Table 1 – Input data, their formats and source

Example (ICA 2019 presentation fragments)

Numeric Model of Terrain (NMT)

Measurements

Problems and needs

The multitude of data, their sources and formats as well as methods and processing tools lead to many problems. The main need is to develop clear procedures, standardize data and ensure their interoperability. The goal is to develop methods that allow the largest possible automation of data processing and validation. Table 2 summarizes the most important problems and needs.

Table 2 – Problems and needs

NEW POSSIBILITIES
Looking at all processes related to the development of acoustic maps and other areas of management of a large number of spatial data, methods should be developed that will interact with existing ones. It seems natural to use good experiences, methods, tools and data structures developed in OpenStreetMap, CityGML and OGC type projects, which could be easily supplemented with acoustic data and used in the development of acoustic maps.

Another place of new possibilities is the common publication and the use of data developed on acoustic maps in other acoustic projects. Currently only final results are available in the form of maps and tables. However, there is no access to data accepted for calculations and processed for acoustic needs. This often results in the re-generation of the same data with other acoustic assessments of the same noise sources and prevents data validation in the process of their self-improvement (eg improvement of geometry at each next noise counting process).

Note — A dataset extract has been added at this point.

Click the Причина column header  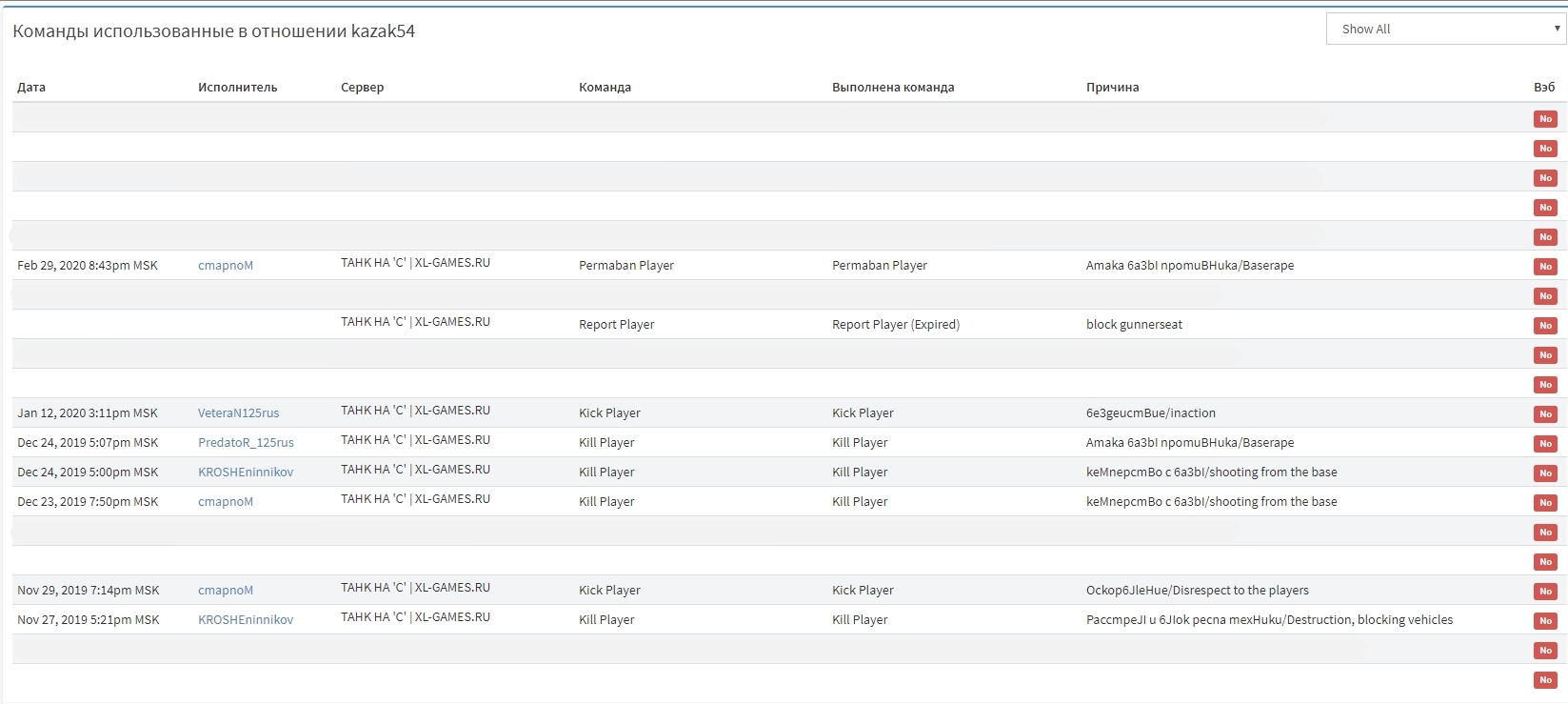click(1112, 87)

Dissemination of drones as a tool for collecting spatial data can significantly accelerate the process of creating maps and refreshing geometry data.

When looking at the number of data processed, one should also consider using Big Data processing algorithms that would allow to automate data validation processes.

Another field for creating new tools is creating a matrix of source rankings, which can enable quick estimation of the direction of changes without the need to perform repeated time-consuming calculations.

The last field of new opportunities is the attempt to automate the mapping process based on continuous measurements and constant access to databases.

Table 3. summarizes the most important new possibilities related to the development of acoustic maps.

Table 3.

INTEROPERABILITY
Definition: “Interoperability is a characteristic of a product or system, whose interfaces are completely understood, to work with other products or systems, at present or in the future, in either implementation or access, without any restrictions.”

When creating the data structure associated with the acoustic map, it is necessary to maintain the data interoperability.

Currently, we all process data without a well-developed homogeneous structure and processing methods.

At the moment, even the usual transfer of data from one program to the other noise calculation program becomes a problem.
A good starting point would be the transition to open data formats and open environments for their processing. An example of this is the recent work of French researchers who have successfully attempted to create an acoustic map in an open source environment.

ACTION PLAN
Based on the above review, the following steps are proposed:

• Step 1: overview of used data,
• Step 2: review of data structures,
• Step 3: definition of needs (what data are necessary, in what format, in what detail, etc.),
• Step 4: review of open data structures (OSM, CITYGML, WKT, etc.),
• Step 5: creation of basic data structures,
• Step 6: standardization of data processing,
• Step 7: creation of data validation methods,
• Step 8: development of final standards, guidelines and methods of data processing.

The development of uniform standards, guidelines and methods will allow for a correct assessment of the scale of the noise problem and will enable a reliable assessment of the results between individual countries. Currently, the work is focused on the creation of new assessment methods, forgetting that the result of acoustic mapping is strictly dependent on the input data and methods of their processing. Without standardization in this area, each map will be the original project of its creator and it will not be possible to reliably compare results in the next edition of the maps.